[Saved data entries]
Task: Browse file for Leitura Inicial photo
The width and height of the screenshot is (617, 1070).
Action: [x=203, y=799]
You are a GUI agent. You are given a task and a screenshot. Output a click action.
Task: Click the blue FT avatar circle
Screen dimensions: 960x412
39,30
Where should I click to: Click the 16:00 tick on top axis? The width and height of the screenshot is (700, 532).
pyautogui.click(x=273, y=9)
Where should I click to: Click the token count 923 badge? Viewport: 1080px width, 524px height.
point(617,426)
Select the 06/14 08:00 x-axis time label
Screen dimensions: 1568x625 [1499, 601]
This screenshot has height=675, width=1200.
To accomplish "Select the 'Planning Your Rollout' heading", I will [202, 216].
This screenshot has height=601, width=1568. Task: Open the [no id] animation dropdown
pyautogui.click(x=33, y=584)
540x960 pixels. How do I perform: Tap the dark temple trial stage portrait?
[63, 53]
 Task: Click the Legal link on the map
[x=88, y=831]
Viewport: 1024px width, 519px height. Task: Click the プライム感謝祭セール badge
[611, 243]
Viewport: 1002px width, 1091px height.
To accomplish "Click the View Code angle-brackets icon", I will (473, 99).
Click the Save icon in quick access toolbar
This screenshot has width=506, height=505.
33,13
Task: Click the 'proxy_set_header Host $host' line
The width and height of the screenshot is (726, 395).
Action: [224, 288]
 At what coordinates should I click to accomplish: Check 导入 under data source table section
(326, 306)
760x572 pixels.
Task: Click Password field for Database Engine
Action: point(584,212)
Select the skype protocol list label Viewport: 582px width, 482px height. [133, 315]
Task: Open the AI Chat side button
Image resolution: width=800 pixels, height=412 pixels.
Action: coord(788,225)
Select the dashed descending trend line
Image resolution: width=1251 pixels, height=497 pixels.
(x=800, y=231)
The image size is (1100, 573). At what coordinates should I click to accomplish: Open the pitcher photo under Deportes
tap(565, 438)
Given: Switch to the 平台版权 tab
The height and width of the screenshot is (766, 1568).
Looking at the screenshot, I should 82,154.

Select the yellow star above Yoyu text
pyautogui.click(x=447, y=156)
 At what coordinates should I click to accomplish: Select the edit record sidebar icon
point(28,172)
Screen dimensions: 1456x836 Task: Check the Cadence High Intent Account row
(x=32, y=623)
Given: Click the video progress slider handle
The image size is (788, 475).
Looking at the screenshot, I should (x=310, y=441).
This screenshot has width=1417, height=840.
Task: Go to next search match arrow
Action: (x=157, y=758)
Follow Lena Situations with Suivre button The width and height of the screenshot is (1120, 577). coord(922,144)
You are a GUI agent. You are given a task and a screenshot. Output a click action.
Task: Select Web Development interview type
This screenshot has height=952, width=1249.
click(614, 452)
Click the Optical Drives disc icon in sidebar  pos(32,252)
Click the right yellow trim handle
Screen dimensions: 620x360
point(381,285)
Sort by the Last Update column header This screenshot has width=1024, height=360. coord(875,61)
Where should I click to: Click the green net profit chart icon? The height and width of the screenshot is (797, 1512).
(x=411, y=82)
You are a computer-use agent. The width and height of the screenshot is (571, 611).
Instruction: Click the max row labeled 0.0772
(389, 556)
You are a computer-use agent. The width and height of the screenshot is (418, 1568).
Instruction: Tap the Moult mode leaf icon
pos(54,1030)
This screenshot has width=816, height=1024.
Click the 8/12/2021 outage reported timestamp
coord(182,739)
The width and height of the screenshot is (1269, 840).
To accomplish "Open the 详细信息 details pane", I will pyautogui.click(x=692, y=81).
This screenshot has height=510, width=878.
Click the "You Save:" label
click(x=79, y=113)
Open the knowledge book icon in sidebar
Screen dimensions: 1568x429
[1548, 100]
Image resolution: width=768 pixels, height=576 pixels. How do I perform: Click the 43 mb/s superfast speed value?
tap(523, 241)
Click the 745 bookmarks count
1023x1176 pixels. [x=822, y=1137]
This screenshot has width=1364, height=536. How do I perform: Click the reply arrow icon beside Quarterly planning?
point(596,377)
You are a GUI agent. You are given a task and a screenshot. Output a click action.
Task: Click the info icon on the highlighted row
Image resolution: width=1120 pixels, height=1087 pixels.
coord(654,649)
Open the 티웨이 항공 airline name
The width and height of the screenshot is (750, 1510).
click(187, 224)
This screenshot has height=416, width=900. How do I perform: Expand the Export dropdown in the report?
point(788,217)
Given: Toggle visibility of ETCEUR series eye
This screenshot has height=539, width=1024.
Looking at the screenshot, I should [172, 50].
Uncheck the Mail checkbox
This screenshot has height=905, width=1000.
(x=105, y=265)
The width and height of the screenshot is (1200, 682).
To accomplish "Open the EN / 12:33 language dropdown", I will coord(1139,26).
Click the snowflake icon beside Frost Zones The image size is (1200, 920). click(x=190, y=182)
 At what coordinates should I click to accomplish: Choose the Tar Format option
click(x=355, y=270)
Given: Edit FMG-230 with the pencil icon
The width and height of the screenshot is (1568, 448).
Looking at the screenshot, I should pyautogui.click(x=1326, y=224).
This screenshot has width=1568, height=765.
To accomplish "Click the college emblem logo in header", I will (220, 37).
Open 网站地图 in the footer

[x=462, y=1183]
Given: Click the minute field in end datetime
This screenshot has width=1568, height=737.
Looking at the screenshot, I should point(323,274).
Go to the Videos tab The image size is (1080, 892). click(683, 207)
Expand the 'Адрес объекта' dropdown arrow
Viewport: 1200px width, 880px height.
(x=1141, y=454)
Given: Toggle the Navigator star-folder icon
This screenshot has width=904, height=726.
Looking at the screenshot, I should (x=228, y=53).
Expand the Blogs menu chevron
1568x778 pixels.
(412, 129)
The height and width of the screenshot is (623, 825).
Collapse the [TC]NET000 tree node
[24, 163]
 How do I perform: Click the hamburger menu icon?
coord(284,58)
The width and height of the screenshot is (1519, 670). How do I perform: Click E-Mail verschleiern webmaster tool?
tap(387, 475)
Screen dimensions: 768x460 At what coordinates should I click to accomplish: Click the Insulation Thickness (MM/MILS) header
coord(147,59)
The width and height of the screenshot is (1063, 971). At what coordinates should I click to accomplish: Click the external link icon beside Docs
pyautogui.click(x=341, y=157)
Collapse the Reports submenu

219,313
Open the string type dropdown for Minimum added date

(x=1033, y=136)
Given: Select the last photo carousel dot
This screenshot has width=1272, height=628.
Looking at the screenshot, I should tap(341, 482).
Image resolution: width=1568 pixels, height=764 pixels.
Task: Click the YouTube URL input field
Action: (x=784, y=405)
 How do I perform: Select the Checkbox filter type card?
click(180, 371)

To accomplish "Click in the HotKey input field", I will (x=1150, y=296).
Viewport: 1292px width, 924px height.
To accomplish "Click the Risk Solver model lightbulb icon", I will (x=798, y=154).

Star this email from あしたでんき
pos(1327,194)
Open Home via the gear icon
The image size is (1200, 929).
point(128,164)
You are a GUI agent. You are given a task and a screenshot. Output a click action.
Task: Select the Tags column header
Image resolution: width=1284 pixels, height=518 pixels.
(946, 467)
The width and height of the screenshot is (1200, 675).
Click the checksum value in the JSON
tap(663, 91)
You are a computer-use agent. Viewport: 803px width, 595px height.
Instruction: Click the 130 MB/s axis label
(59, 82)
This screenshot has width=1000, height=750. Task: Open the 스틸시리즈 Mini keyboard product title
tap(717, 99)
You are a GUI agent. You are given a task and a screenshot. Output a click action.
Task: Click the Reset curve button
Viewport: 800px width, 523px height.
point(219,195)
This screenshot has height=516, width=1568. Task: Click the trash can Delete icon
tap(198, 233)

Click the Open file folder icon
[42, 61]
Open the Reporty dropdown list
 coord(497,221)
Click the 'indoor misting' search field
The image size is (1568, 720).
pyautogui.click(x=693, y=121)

▸ TASK PROMPT
Among the lines above, find those carrying the word "Toggle" and copy them out.

▸ TASK RESULT
Given: Toggle visibility of ETCEUR series eye
Given: Toggle the Navigator star-folder icon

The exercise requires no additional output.